Thank you so much, I agree with you 100% 🥰


----------



## latenightagony (Apr 20, 2021)

Blondilocks said:


> Her parents must be so proud of her. <snort> Nothing like being a 47 year old coke head.


I sure hope they are. They have had their blinders on throughout this!!


----------



## Marc878 (Aug 26, 2015)

Sorry man. He maybe a loser but that’s who your wife picked over you. Let her go. You deserve better and there are better out there than this. You’ll find out decent guys are in demand.


----------



## manowar (Oct 3, 2020)

latenightagony said:


> I truly believe that something is wrong in her head





latenightagony said:


> after being together for 31 years that she didn't even want to try and talk to me and maybe try and work through whatever it was she was feeling



She checked out of your marriage a long time ago. She's finally gotten the courage (in her mind anyway) to leave. 
She doesn't have the courage to speak to you directly and rationally. Can't bring herself to be open and honest because she doesn't want to 'hurt' you with the truth. Did she tell you a riddle - I love you but im not in love with you? She also has 'feelings' for another man that she hasn't felt in a long time (assuming this isn't her first rodeo).

there's more to it - it looks like Sokillme sketched it out. 

In your home, while you were asleep is inexcusable. Maybe she wanted to get caught. The OM doesn't seem like the swiftest either to go along with such a risky proposition. Let this guy have her. This should be your attitude. If he's a substance abuser, her lifestyle will turn to ****. Let her parents deal with her. you are free.

Go find a girlfriend. Trust me she'll notice that. 

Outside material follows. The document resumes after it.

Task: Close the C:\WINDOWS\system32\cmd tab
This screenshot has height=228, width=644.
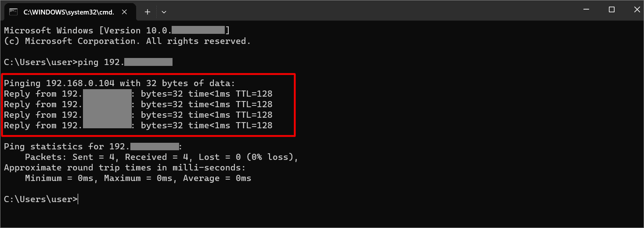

You also have to toughen up. Ignore her needs when she comes calling on you to handle some bs. Weakness is your worst enemy. There is no other way to say it.


----------



## Tested_by_stress (Apr 1, 2021)

Sorry for your troubles OP. I couldn't even imagine catching some guy railing my wife in my house. It probably would have been my last day a free man for a while.


----------



## shortbus (Jul 25, 2017)

I'm sorry you're here. I'm sorry you witnessed what you did.
Please, for your own sake, and sanity, divorce this woman.
You will never reconcile and heal staying married after seeing what you did.
I'm one who also caught a spouse in the act. That sight will never leave you.
I wish you and your son the best going forward.


----------



## latenightagony (Apr 20, 2021)

Well just heard back from my lawyer, she wants to sell the house, thinks it would be in our best interest to sell, we will both benefit financially given the market. No, she is being greedy and wants every last cent she can get. Also I was told she is seeking spousal support ffs! I now know she doesn’t have a heart! I told my lawyer that because of the trauma I was put through finding her committing adultery in the “matrimonial home” and the fact that she abandoned us and the house that I will need some time to get through this before I can list the house. He is afraid of her lawyer, and I think I need to find a new one??


----------



## Sfort (Sep 28, 2019)

Your lawyer is afraid of her lawyer?


----------



## latenightagony (Apr 20, 2021)

Sfort said:


> Your lawyer is afraid of her lawyer?


He said we don’t want to go back and say we are stalled on selling the property, and I said I won’t be bullied into selling when she’s the one who put me through this! I don’t feel he is helping me at all.


----------



## Sfort (Sep 28, 2019)

latenightagony said:


> He said we don’t want to go back and say we are stalled on selling the property, and I said I won’t be bullied into selling when she’s the one who put me through this! I don’t feel he is helping me at all.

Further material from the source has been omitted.